His party's policy committee has also defied the Prime Minister by secretly conducting their own costings on boosting the allowance. They will model the economic impact of raising the unemployment benefit, but quarantining 80 per cent of the payment on a cashless welfare card, which can only be used for essentials.
Mr Joyce's push comes despite Prime Minister Scott Morrison urging unity on the party room last week, telling MPs not to "run off" in public with issues the government didn't take to the election but to raise policy ideas internally.
Two Liberal backbenchers, Russell Broadbent and Dean Smith, have also broken ranks to support an increase in Newstart.
On Thursday, the Senate launched an inquiry into the payment, which will ensure the issue remains front and centre for months. The inquiry accepts submissions till September 13 and reports at the end of March next year.
Newstart for singles is $278 a week, and has been tied to inflation instead of wages since 1997. The Greens want to boost it to $353 a week, which is where it reportedly would be if it had been pegged to wages like the pension.
The Business Council of Australia has backed an increase, with chief executive Jennifer Westacott saying people have no capacity to pick themselves up and get back in the workforce if they lived in real poverty, unable to buy interview clothes, homeless and in poor health.
Greens Senator Rachel Siewert, moving for the inquiry in the Senate, said after paying for accommodation, Newstart recipients were left with just $17 a day.

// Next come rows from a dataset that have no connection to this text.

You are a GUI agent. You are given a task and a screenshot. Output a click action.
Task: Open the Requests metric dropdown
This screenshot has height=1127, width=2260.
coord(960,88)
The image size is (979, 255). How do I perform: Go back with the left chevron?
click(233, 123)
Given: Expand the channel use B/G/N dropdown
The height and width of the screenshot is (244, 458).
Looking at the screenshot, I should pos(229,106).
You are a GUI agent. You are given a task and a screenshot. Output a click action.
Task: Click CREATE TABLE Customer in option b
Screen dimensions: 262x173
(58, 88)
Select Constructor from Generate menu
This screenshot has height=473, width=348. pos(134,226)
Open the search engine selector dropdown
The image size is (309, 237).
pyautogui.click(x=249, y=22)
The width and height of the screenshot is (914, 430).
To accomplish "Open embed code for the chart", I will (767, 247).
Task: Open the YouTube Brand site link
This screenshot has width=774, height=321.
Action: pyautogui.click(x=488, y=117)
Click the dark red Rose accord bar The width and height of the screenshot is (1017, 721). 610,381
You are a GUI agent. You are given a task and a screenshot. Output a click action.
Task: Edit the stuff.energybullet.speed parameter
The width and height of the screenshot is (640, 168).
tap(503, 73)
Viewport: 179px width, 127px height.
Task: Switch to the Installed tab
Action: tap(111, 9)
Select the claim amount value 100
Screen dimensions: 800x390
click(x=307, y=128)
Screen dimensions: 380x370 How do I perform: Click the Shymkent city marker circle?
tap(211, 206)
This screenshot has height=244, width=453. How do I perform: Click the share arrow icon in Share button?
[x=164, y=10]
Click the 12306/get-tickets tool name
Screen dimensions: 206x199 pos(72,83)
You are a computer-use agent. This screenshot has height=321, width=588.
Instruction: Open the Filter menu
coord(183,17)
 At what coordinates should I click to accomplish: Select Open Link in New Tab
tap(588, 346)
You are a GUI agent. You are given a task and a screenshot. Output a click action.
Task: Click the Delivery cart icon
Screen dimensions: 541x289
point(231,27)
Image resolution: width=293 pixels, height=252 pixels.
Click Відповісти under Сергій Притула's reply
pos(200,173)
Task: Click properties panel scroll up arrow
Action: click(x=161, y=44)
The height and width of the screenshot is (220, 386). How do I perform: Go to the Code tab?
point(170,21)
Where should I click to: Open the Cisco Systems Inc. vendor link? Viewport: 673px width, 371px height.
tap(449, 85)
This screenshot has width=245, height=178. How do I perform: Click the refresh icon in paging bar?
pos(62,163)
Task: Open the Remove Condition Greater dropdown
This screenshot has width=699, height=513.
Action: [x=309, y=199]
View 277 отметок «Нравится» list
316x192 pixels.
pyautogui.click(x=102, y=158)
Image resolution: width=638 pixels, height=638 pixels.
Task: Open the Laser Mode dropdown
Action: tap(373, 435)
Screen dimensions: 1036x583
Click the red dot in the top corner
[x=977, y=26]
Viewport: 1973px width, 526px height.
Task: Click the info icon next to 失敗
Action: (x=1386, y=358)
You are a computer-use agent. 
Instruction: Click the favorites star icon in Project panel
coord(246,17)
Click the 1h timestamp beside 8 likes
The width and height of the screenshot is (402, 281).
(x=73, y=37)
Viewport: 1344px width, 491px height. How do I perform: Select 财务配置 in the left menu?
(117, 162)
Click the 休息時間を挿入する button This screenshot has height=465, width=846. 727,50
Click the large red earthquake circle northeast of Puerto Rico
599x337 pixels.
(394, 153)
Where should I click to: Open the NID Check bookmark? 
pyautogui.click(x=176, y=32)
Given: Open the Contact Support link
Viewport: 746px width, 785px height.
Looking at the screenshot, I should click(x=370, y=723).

She pointed to analysis from Australian National University Professor Peter Whiteford showing Australia's unemployment payment was second lowest in the OECD.
The inquiry was supported by crossbench senators Stirling Griff and Rex Patrick (Centre Alliance), Pauline Hanson and Malcolm Roberts (One Nation), and Jacqui Lambie. It will investigate widely, including looking at insecure work, the impact on older people, people with disabilities, migrants and people living in remote areas, and the overall adequacy of income support payments. It will consider whether a separate body could be used to set payments, taking it out of the hands of politicians. And it will look at the cost of boosting Newstart, the Greens' push for an extra $75 a week estimated to cost the budget $3 billion a year.
Mr Joyce, writing in The Canberra Times, said Newstart was one of three new issues he wants to push this term. People were being put out of work in small towns because of the drought and they could not survive on Newstart, he said.
St Vincent De Paul, among many other groups, had urged his help.
"They want to hear your advocacy, they want to see it If required, they want to see you punched in the nose because of it," he said.
Mr Joyce said he was metaphorically punched in the nose when he called for Australian Guantanamo Bay detainee David Hicks to be brought back to Australia to face trial. He was the only Coalition MP to sign a letter spearheaded by the Labor and the Democrats urging Mr Hicks's release.
His advocacy was not about Mr Hicks, of whom he had a dim view, but his belief that he was entitled to a fair trial, and that Australia should not be "a lickspittle to an alternative agenda of another nation".
"You get in strife speaking up and believe you me, the day was not a good one when I raised my concerns about Hicks with Howard in the joint party room," he writes.
But his mother had told him that was one of her proudest moments of his political career, Mr Joyce said.
Mr Joyce also reveals that his mother has recently been diagnosed with cancer. He would now try to "help her as best I can", he said.